Savour the possibilities...
1. Urban Agriculture Hub (Andy Guiry)
Spaces underneath elevated highways like the Gardiner aren’t just for wasting. This project envisions community greenhouses and outdoor gardens that use annual flooding of the nearby Don River to feed the crops. And tiny turbines along the highway powered by the wind of speeding cars to power the works.
2. Ravine City (Chris Hardwicke)

Housing and gardens connected to Toronto’s ravines and river systems, and powered by solar energy, save sensitive wilderness and stop sprawl from eating up valuable agricultural land. A natural.
3. Post-carbon Don Mills (Michael Blois)

Urban farms and communal gardens take root next to elevated cycle and small-vehicle paths along abandoned rail corridors. All aboard!
4. Science Barge (NY Sun Works)

Agriculture consumes two-thirds of global fresh water. Science Barge aims to change that by using purified river water and recycled rainwater from runoff to feed hydroponic crops. Insects replace pesticides, and solar and biodiesel produced from waste vegetable oil provide the power.
5. Vertically integrated greenhouses (BrightFarm Systems and New York Sun Works)

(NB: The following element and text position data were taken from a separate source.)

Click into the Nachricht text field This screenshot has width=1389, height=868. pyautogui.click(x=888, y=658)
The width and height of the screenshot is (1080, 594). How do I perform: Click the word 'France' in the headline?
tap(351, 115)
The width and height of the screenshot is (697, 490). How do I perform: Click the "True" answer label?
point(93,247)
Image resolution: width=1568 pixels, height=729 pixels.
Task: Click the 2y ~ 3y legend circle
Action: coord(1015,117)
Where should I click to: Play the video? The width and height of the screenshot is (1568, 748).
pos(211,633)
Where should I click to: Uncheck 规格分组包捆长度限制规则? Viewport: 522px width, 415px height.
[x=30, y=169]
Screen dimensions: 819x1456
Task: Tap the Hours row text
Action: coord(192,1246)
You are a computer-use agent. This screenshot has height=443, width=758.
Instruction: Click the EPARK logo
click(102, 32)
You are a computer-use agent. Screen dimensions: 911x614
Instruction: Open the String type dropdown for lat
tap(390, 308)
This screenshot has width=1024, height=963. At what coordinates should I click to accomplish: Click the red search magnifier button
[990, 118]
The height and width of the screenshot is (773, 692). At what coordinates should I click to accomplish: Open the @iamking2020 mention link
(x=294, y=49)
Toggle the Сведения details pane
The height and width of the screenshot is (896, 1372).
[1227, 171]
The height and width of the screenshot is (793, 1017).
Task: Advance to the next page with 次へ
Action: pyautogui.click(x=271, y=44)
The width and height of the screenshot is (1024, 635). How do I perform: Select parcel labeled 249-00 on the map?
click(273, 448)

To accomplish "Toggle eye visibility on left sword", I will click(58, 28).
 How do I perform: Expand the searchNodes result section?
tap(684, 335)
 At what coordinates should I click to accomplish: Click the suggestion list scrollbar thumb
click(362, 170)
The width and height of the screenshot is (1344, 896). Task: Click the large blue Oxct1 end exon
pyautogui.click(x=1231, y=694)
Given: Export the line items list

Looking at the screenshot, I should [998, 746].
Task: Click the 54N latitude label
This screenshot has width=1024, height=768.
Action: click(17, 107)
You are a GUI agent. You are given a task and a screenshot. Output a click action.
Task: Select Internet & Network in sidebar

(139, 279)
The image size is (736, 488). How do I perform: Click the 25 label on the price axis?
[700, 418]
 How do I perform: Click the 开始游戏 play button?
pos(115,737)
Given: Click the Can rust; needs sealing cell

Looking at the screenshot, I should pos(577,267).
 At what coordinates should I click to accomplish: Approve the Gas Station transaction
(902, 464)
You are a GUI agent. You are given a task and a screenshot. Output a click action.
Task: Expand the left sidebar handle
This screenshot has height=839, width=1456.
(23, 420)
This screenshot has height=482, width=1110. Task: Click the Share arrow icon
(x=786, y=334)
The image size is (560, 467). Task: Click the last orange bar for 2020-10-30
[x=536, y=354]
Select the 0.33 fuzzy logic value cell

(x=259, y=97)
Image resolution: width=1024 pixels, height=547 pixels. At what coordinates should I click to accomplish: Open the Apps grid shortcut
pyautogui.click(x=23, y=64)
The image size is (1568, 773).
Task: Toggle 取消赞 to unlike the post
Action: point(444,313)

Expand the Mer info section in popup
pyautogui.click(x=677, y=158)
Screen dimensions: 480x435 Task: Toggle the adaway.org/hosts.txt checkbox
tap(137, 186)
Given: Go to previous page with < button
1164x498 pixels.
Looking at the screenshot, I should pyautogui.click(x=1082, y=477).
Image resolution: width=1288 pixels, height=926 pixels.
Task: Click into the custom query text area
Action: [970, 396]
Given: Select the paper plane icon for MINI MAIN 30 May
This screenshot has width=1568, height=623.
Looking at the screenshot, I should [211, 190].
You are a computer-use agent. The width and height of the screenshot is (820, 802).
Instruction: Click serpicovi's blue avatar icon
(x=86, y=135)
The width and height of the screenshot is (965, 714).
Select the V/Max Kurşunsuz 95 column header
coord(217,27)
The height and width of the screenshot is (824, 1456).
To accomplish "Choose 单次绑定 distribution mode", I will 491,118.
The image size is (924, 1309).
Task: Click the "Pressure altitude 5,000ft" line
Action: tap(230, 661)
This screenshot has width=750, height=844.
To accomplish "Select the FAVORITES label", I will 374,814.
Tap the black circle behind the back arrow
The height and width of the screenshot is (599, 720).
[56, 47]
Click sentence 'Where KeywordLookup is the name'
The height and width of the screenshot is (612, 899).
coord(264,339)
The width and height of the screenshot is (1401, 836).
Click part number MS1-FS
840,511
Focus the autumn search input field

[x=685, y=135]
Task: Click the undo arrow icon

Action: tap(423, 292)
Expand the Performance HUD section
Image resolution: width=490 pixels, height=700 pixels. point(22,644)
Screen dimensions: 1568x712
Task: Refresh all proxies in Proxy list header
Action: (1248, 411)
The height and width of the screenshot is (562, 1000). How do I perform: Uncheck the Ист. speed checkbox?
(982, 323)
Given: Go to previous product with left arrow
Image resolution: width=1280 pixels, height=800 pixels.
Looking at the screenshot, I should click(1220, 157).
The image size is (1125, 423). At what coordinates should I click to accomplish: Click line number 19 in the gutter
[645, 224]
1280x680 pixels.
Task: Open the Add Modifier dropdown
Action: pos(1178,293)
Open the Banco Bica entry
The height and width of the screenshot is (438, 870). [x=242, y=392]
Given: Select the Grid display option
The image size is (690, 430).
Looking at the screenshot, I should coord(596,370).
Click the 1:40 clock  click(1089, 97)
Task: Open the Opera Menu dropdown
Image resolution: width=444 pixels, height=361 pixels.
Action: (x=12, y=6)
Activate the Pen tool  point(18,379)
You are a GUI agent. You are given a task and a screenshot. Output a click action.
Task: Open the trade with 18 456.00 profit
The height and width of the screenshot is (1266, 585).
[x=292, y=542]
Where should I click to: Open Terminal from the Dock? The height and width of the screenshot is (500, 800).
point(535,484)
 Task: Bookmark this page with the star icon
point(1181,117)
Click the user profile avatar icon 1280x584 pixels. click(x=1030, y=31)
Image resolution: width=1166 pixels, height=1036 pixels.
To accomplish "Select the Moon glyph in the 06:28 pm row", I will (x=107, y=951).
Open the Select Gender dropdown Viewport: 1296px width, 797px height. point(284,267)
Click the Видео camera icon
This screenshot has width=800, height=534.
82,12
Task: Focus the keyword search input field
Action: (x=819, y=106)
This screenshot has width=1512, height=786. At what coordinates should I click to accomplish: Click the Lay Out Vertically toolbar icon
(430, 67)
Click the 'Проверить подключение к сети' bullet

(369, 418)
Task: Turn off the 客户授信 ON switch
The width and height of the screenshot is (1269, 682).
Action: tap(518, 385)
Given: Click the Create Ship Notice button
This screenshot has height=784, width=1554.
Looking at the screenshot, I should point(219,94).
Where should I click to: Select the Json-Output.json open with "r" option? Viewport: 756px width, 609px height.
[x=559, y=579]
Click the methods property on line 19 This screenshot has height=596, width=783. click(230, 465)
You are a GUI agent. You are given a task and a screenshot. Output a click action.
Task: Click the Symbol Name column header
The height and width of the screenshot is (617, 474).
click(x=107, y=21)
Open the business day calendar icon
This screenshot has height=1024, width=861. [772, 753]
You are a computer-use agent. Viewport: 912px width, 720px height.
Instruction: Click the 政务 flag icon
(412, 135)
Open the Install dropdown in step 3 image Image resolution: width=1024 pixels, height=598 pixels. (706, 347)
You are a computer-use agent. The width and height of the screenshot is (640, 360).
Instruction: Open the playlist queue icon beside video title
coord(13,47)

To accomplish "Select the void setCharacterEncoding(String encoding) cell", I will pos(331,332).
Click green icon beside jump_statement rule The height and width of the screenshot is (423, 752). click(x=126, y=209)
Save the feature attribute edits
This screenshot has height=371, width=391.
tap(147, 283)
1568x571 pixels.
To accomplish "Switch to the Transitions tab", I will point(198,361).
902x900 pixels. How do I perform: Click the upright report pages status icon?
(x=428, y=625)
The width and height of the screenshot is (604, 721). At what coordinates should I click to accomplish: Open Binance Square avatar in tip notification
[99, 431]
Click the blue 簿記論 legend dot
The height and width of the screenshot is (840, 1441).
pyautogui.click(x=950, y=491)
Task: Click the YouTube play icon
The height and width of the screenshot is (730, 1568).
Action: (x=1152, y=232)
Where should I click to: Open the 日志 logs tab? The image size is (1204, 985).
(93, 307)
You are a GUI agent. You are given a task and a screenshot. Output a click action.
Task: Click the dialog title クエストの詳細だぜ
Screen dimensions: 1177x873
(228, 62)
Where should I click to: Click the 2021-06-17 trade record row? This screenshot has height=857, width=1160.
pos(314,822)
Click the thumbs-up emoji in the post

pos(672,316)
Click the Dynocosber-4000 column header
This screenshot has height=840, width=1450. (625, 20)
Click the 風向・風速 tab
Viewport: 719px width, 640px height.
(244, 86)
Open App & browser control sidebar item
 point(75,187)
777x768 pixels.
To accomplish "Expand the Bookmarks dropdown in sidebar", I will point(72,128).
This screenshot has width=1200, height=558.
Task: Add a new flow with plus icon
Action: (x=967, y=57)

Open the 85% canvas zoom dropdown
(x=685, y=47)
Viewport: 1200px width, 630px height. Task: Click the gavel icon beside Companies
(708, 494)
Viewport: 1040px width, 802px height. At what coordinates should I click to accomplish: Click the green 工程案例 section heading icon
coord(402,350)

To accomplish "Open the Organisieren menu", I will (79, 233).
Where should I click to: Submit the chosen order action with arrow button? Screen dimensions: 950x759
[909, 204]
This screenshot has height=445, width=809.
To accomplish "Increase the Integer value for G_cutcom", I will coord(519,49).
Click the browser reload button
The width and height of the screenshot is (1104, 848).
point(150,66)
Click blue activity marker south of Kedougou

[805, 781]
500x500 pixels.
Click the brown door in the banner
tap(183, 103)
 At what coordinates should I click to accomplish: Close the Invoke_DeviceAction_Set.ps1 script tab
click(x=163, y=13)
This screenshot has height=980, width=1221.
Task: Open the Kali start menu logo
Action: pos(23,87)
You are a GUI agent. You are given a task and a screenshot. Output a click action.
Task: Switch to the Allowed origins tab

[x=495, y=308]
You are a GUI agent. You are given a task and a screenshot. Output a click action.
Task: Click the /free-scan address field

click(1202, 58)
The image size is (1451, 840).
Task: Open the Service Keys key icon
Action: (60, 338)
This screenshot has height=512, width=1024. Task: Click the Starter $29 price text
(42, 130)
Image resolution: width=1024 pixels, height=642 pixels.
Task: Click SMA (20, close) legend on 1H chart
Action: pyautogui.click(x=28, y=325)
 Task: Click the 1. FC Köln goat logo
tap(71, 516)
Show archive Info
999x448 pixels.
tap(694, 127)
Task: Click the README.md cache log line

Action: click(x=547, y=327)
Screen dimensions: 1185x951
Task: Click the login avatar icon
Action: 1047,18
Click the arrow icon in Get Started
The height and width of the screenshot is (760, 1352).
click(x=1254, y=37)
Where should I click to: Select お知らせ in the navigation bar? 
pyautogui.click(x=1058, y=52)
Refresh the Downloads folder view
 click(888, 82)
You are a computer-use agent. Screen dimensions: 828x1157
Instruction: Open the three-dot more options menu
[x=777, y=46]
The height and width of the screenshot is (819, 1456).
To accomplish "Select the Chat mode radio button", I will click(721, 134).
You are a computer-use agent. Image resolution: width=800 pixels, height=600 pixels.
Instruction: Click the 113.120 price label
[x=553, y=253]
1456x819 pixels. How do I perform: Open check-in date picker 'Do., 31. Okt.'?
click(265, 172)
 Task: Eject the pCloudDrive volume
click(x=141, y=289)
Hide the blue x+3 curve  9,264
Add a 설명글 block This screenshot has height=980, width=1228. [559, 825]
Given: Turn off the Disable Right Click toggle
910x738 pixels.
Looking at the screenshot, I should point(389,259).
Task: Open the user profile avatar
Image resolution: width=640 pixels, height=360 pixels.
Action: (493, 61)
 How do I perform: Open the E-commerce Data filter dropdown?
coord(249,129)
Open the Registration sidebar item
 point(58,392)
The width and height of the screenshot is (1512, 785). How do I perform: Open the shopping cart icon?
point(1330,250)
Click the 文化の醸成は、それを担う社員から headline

Plants on trays suspended from a cable system rise up to 20 storeys inside office buildings that grow their own food. Like venetian blinds, the angle of the plants can be adjusted to maximize exposure to the sun.
6. Pig City (MVRDV Architects, the Netherlands)

Farms in towers combine organic farming techniques and production activities under one roof, eliminating the need for greenhouse-gas-causing distribution and transportation to feed the masses. Something to chew on: it takes 1,726 square metres of space to raise one pig organically.
7. 60 Richmond Street EAST (Teeple Architects)

This is what the future of urbanism looks like: living, growing forms, with gardens to feed their inhabitants and sophisticated mechanical systems to reuse stromwater as well as green, cool and cleanse the air.
8. Rooftop garden (Trent University)

This 9,000-square-foot beauty planted in 1994 was first used to research the effects of ground-level ozone on crop production and the potential of plants to filter out air pollutants. Today, it’s a learning centre for students and a source of ancient grains and organic food for locals and biz concerned about food security.